Why were Athlon/VIA systems so notoriously flaky back in the day?

I remember fondly the NASDAQ bubble days, when it seemed like everyone was upgrading their PC every six months to be able to do useful and fun things, like play the newest 3D games (or to take advantage of the emerging high-speed internet without being slowed down by the piles of cable/DSL ISP crapware that came on the modem install CD).

Back then, custom PC shops competed with the big-box system builders by offering cheaper AMD Athlon based systems that frequently outperformed the much more expensive Intel Pentium III based systems, especially when unlocked and overclocked. But a common thread in the day was debating whether a motherboard with an Athlon CPU and a VIA chipset would be stable enough for the customer’s needs, or if his system should be specified with an Intel CPU and a 440BX based motherboard instead.

Among other issues that began to arise in those days with the introduction of the AMD “Thunderbird” core Athlon and Duron CPUs was the need for extremely high pressure between the heatsink/fan (HSF) assembly and exposed CPU core in order to assure complete contact, with the broken CPU sockets and ruined motherboard traces that resulted from incorrect installation or removal of the HSF — as well as the need for a high-quality phase-change thermal compound to prevent the pressure and heat from turning the thermal compound into melted goo that would run off the CPU, leaving it to fry.

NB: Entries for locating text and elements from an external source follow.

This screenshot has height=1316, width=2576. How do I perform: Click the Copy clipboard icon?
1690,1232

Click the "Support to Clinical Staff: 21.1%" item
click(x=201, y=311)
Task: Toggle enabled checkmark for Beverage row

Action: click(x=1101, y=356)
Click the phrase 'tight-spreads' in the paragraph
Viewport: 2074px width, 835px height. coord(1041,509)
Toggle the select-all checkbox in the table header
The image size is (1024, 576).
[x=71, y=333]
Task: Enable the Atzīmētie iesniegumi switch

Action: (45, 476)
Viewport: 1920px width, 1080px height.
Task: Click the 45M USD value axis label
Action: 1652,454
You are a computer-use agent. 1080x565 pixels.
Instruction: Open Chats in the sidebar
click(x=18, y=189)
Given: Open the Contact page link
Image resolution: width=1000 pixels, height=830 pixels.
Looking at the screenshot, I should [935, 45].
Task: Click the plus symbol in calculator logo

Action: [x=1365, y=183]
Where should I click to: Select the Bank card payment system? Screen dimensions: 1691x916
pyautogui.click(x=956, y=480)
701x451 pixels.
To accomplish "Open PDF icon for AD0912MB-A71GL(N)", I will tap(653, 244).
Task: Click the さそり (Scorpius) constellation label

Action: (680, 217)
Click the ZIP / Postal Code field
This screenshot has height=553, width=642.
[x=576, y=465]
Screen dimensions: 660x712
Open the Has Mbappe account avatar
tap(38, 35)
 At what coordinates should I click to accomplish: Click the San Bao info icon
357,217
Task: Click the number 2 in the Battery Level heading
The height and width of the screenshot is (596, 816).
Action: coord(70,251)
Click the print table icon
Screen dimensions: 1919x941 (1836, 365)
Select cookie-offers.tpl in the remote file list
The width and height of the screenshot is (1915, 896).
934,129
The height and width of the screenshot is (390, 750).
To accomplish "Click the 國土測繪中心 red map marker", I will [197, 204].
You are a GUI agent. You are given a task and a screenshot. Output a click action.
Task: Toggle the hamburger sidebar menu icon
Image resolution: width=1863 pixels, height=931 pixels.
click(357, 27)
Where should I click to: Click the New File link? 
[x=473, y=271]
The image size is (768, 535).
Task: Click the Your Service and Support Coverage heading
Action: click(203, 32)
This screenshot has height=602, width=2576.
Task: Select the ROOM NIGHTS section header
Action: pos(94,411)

The Thunderbird was the first PC CPU family that could not even survive a quick power-on self-test (POST) without an attached heatsink, internally self-immolating if part or all the core was not heatsinked. Due to this phenomenon, motherboards began to incorporate shutdown logic that prevented the CPU from being powered if a newly-required speed sensor was not incorporated in the HSF assembly, and sounded an audible alarm when this was the case.

These CPUs produced a lot of heat, necessitating active case cooling in many instances, and also introduced builders to the variation in quality of power supplies, previously almost a non-issue. The difference between a no-name 250W power supply and a quality Sparkle 300W power supply could literally mean the difference between a stable system and an unstable system.

This was exacerbated by newer AGP-based video cards like the GeForce 256 that — in addition to bringing forward many of the typical AGP stability problems with Super Socket 7 platforms to the Athlon platforms, in most cases necessitating disabling of AGP or limiting speed to 1X — also consumed inordinate amounts of power for the day. It was not uncommon to have to replace an underpowered power supply along with a video card upgrade, and if the motherboard did not have appropriate overcurrent protection on an AGP slot that could not provide sufficient power for such a card, it was also not uncommon to have to replace the motherboard soon after such a video card upgrade due to voltage regulators that let out their magic blue smoke and ceased to work.

Of course, these were also the days when the capacitor problems that would plague PC motherboards for the next decade or so were first starting to emerge. Even quality brands like Abit and Micro-Star (MSI) would return within the year for unstable behavior, and would be found to have bulging capacitors around the CPU socket. Unless the tech was idle, replacing the motherboard was a more effective use of time than replacing the capacitors.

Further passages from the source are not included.